Search code examples
scalafunctionapache-sparkconfigtypesafe-config

How to invoke Spark functions (with arguments) from applications.properties(config file)?


So, I have a typesafe config file named application.properties which contains certain values like:

dev.execution.mode = local
dev.input.base.dir = /Users/debaprc/Documents/QualityCheck/Data
dev.schema.lis = asin StringType,subs_activity_date DateType,marketplace_id DecimalType

I have used these values as Strings in my Spark code like:

def main(args: Array[String]): Unit = {
    val props = ConfigFactory.load()
    val envProps = props.getConfig("dev")

    val spark = SparkSession.builder.appName("DataQualityCheckSession")
      .config("spark.master", envProps.getString("execution.mode"))
      .getOrCreate()

Now I have certain functions defined in my spark code (func1, func2, etc...). I want to specify which functions are to be called, along with the respective arguments, in my application.properties file. Something like this:

dev.functions.lis = func1,func2,func2,func3
dev.func1.arg1.lis = arg1,arg2
dev.func2.arg1.lis = arg3,arg4,arg5
dev.func2.arg2.lis = arg6,arg7,arg8
dev.func3.arg1.lis = arg9,arg10,arg11,arg12

Now, once I specify these, what do I do in Spark, to call the functions with the provided arguments? Or do I need to specify the functions and arguments in a different way?


Solution

  • I agree with @cchantep the approach seems wrong. But if you still want to do something like that, I would decouple the function names in the properties file from the actual functions/methods in your code.

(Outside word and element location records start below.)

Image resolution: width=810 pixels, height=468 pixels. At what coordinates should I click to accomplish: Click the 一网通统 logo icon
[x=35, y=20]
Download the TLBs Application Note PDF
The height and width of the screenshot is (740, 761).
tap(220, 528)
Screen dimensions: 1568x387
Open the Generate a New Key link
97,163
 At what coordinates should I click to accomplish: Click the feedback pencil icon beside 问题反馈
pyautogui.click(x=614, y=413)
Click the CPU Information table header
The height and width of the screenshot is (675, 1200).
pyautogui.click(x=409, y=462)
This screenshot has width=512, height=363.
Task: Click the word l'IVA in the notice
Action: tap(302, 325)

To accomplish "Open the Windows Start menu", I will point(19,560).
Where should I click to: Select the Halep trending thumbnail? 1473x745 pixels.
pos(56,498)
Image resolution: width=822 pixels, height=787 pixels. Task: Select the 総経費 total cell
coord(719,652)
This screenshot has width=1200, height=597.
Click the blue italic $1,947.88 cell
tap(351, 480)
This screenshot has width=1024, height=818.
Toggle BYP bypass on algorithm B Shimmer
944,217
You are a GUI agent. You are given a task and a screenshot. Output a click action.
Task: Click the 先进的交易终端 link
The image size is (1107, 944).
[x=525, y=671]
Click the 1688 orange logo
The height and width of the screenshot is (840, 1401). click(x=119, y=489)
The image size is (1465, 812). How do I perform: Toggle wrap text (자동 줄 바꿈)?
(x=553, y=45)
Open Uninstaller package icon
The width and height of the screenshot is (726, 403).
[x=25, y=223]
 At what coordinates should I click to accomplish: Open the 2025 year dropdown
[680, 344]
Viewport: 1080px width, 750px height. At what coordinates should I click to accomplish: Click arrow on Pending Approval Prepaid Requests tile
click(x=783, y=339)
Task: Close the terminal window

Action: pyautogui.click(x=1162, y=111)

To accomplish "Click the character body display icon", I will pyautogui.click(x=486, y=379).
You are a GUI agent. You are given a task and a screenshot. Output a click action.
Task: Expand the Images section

    I have tried this and worked fine:

    def function1(args: String): Unit = {
      println(s"func1 args: $args")
    }
    
    def function2(args: String): Unit = {
      println(s"func2 args: $args")
    }
    
    val functionMapper: Map[String, String => Unit] = Map(
      "func1" -> function1,
      "func2" -> function2
    )
    
    val args = "arg1,arg2"
    
    functionMapper("func1")(args)
    functionMapper("func2")(args)
    

    Output:

    func1 args: arg1,arg2
    func2 args: arg1,arg2
    

    Edited: Simpler approach with output example.